§ Your assignment
Reproduce exactly the lines below from the one containing "Task: Add stock via +自选 button" through the one containing "Viewport: 1054px width, 550px height.", including both, and nothing else.

Data supplied section start

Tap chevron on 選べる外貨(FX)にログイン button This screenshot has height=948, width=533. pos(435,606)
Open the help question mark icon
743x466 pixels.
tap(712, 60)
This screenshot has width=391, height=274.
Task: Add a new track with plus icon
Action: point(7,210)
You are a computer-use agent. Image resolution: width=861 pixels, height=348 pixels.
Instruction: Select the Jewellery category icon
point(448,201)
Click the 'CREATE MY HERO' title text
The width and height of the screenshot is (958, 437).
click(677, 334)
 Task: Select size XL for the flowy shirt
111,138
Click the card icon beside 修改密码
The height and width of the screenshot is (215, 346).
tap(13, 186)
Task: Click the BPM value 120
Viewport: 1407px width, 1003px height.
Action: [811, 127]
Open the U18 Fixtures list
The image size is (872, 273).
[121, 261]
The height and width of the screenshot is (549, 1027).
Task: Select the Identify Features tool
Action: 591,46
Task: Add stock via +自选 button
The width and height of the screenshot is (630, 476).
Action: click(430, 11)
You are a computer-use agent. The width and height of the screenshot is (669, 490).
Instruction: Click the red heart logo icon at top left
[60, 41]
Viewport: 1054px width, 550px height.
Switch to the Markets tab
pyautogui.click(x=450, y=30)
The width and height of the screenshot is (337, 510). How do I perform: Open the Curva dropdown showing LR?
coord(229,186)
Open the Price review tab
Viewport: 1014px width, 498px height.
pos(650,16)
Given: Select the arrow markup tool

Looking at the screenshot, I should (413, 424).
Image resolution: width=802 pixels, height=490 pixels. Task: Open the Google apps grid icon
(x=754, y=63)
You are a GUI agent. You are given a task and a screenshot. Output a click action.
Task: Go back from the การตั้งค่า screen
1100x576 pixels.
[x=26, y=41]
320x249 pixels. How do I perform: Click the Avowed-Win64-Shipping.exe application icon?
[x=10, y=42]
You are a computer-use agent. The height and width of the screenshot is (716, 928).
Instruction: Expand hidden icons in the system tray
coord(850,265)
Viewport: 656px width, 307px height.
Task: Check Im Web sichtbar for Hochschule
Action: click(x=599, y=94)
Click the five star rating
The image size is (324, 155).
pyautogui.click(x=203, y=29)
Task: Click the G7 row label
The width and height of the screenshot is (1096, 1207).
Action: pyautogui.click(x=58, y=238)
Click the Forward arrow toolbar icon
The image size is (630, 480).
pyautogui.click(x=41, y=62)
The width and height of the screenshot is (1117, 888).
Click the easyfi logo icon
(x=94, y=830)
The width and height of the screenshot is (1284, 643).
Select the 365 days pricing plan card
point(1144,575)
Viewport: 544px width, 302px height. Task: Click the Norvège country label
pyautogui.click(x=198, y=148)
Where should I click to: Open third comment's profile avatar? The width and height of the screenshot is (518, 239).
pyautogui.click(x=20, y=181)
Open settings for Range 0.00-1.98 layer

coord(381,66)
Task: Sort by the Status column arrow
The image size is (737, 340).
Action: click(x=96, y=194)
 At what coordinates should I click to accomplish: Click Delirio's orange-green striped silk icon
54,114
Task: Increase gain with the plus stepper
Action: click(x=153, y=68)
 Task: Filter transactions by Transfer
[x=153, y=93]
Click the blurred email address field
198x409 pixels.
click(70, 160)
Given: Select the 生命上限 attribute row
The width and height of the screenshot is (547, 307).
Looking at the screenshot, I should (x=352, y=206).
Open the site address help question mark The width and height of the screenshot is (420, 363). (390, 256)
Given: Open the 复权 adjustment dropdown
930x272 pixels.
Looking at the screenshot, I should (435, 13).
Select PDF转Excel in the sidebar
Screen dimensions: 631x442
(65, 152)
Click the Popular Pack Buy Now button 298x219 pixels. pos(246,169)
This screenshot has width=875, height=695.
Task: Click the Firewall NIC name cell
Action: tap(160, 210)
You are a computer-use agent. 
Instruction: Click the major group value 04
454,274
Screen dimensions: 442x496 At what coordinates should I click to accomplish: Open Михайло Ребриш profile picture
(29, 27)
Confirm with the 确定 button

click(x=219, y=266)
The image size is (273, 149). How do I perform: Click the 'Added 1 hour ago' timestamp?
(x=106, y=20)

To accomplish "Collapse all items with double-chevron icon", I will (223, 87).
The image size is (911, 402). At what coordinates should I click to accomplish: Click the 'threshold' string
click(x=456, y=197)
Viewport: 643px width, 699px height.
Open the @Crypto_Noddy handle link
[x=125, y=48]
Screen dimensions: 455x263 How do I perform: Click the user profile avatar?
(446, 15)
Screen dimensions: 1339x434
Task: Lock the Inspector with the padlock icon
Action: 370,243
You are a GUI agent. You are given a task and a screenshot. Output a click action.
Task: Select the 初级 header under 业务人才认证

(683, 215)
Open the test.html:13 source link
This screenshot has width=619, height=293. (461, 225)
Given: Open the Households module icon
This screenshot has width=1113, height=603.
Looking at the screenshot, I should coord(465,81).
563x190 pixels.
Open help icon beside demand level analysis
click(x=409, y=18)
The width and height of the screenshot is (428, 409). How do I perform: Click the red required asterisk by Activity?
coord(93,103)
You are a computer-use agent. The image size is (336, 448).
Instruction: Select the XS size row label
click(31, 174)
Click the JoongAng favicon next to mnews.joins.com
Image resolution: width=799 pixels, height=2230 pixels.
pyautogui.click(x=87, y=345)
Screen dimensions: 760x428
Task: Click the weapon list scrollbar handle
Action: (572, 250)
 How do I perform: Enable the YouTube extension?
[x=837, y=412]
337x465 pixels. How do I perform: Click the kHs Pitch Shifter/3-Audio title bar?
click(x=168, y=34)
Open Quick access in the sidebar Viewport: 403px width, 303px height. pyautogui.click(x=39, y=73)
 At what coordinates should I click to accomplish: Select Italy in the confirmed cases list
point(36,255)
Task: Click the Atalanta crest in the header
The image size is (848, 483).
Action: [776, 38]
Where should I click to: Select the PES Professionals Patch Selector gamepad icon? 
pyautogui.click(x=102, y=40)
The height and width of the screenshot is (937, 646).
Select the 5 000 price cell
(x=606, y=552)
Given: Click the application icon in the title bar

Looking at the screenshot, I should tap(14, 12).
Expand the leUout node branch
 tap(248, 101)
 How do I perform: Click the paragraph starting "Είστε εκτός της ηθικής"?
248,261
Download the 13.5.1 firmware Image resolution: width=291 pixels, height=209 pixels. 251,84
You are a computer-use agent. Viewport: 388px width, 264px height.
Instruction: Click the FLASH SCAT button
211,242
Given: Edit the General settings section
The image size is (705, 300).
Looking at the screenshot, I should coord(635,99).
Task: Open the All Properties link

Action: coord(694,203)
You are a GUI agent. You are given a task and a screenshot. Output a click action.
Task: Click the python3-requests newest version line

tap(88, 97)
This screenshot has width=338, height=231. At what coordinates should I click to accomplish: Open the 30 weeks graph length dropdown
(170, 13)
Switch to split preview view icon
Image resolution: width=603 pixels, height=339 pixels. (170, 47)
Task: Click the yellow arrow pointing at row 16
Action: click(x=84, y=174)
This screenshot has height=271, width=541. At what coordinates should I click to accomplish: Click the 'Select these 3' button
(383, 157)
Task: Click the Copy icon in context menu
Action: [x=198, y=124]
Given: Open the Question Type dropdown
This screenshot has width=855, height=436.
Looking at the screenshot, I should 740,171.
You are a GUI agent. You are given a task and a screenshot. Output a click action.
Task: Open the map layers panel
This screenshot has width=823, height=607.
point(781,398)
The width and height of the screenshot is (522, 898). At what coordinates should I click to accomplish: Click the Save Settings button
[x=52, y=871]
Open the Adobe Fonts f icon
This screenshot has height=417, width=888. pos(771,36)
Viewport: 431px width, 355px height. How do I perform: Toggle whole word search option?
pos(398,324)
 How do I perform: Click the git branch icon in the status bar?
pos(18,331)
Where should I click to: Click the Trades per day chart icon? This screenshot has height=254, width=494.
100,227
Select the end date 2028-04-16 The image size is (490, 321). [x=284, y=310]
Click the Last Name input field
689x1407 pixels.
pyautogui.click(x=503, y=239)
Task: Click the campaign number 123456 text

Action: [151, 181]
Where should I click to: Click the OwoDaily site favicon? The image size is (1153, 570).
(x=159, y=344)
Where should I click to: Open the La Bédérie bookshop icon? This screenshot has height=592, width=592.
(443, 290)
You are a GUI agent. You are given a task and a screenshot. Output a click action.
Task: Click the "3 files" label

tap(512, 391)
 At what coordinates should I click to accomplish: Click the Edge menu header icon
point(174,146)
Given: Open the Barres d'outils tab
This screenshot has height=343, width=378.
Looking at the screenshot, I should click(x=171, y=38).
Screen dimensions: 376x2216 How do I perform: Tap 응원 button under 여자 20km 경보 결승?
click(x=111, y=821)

Data supplied section end

§ Response to this task
Task: Add stock via +自选 button
The width and height of the screenshot is (630, 476).
Action: click(430, 11)
You are a computer-use agent. The width and height of the screenshot is (669, 490).
Instruction: Click the red heart logo icon at top left
[60, 41]
Viewport: 1054px width, 550px height.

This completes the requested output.